[Begin DATA FOR THIS TASK]

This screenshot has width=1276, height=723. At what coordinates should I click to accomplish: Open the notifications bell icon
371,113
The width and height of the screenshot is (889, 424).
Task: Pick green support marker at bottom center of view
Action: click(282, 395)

[End DATA FOR THIS TASK]

Copy out each of the entries above word for word, keeping every line as it is.

This screenshot has width=1276, height=723. At what coordinates should I click to accomplish: Open the notifications bell icon
371,113
The width and height of the screenshot is (889, 424).
Task: Pick green support marker at bottom center of view
Action: click(282, 395)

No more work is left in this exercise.